TitleExosomes are secreted at similar densities by M21 and PC3 human cancer cells and show paclitaxel solubility
Publication TypeJournal Article
Year of Publication2022
AuthorsFisher WS, Tchounwou C, Wei S, Roberts L, Ewert KK, Safinya CR
JournalBiochimica et Biophysica Acta (BBA) - Biomembranes
KeywordsDrug delivery, Exosomes, Kinetic phase diagram, Lipid membrane, Liposomes, Paclitaxel membrane solubility

Exosomes are cell-secreted vesicles less than ≈150 nm in size that contain gene-encoding and gene-silencing RNA and cytosolic proteins with roles in intercellular communication. Interest in the use of exosomes as targeted drug delivery vehicles has grown since it was shown that they can bind specific cells and deliver intact genetic material to the cytosol of target cells. We isolated extracellular vesicles (EVs), consisting of a mixture of exosomes and microvesicles, from prostate (PC3) and melanoma (M21) cancer cell lines using serial ultracentrifugation.

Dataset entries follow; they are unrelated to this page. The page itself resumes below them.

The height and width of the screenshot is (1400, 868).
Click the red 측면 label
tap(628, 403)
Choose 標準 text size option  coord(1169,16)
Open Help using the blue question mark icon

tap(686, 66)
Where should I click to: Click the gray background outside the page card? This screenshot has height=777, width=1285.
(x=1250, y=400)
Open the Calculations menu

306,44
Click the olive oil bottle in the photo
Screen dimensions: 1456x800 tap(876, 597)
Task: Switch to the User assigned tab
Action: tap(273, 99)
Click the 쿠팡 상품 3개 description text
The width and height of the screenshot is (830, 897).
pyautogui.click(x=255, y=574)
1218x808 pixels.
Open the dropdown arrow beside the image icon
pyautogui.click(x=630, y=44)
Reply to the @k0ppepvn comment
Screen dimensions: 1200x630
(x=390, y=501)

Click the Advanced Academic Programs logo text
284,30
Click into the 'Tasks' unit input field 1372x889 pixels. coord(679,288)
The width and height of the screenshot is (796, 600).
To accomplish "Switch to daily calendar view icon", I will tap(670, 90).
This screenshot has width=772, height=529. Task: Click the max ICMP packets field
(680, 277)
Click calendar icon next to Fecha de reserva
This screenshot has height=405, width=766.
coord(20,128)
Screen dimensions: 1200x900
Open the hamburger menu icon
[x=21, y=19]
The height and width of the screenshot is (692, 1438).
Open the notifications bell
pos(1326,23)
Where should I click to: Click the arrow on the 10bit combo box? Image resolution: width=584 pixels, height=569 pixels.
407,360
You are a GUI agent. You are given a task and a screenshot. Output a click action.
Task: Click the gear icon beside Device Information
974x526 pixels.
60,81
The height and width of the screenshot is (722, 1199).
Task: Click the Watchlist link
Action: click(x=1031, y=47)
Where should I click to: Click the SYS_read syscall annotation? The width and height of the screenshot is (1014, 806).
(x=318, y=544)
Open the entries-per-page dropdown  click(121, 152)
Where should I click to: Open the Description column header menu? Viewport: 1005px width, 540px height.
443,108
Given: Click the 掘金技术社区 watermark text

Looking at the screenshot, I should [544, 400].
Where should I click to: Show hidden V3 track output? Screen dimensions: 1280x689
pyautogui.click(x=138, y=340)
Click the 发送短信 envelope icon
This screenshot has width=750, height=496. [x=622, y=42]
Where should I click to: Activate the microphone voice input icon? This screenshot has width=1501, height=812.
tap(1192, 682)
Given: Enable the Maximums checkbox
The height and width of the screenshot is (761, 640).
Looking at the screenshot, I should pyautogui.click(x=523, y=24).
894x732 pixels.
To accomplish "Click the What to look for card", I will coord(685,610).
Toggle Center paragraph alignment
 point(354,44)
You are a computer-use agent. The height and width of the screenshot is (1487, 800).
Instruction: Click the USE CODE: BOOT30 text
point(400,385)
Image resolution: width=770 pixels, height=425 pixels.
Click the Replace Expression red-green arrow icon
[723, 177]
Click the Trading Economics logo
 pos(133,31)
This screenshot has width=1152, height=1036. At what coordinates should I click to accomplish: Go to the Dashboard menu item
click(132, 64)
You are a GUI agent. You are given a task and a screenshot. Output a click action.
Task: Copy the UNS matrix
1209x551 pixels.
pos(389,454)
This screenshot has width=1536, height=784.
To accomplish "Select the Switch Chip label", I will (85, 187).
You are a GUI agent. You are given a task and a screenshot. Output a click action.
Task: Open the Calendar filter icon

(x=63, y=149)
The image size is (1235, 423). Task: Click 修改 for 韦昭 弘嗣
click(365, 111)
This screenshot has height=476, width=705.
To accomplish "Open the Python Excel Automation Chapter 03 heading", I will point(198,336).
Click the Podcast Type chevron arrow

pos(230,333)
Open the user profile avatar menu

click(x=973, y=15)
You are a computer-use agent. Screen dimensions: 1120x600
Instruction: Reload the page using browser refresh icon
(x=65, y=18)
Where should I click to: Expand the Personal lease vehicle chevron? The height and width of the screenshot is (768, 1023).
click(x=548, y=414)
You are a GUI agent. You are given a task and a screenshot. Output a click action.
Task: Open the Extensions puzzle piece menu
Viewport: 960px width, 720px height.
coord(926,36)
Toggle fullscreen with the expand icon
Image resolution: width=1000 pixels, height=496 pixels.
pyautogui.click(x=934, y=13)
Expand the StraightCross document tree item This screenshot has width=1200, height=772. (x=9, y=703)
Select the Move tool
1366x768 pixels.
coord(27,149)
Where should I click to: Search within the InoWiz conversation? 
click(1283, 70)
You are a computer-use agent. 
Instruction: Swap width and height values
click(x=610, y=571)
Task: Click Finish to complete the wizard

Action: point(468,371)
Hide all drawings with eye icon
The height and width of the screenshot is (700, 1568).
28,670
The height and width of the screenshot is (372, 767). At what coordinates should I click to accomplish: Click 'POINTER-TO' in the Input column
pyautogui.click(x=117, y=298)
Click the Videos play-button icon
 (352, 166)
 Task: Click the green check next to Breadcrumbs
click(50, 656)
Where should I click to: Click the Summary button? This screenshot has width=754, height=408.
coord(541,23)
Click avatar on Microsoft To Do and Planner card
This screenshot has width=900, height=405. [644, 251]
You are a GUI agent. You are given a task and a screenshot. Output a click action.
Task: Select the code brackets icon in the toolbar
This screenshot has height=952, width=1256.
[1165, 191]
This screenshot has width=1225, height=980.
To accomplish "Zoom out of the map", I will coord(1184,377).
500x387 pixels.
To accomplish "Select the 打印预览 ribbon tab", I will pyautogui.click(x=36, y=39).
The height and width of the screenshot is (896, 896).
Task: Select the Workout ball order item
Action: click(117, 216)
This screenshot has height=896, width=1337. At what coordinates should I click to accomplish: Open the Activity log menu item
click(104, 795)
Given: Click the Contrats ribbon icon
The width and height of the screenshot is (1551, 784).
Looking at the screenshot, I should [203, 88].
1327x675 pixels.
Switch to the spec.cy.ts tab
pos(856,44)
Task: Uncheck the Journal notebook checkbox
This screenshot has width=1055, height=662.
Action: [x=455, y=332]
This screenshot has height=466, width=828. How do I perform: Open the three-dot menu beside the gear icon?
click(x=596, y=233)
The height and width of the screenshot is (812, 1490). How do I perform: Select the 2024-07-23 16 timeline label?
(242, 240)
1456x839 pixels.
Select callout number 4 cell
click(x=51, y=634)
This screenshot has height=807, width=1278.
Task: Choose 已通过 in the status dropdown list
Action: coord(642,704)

Interrogation via western blot analysis confirmed enrichment of CD63, a widely recognized EV surface protein, in the EV pellet from both cell lines. Nanoparticle tracking analysis (NTA) of EV pellets revealed that the two cell lines produced distinct vesicle size profiles in the ≈30 nm to ≈400 nm range. NTA further showed that the fraction of exosomes to all EVs was constant, suggesting cellular mechanisms that control the fraction of secreted vesicles that are exosomes. Transmission electron microscopy (TEM) images of the unmodified PC3 EVs showed vesicles with cup-like (i.e., nanocapsule) and previously unreported prolate morphologies. The observed non-spherical morphologies for dehydrated exosomal vesicles (size ≈30–100 nm) are most likely related to the dense packing of proteins in exosome membranes. Solubility phase diagram data showed that EVs enhanced the solubility of paclitaxel (PTX) in aqueous solution compared to a water-only control. Combined with their inherent targeting and cytosol delivery properties, these findings highlight the potential advantages of using exosomes as chemotherapeutic drug carriers in vivo.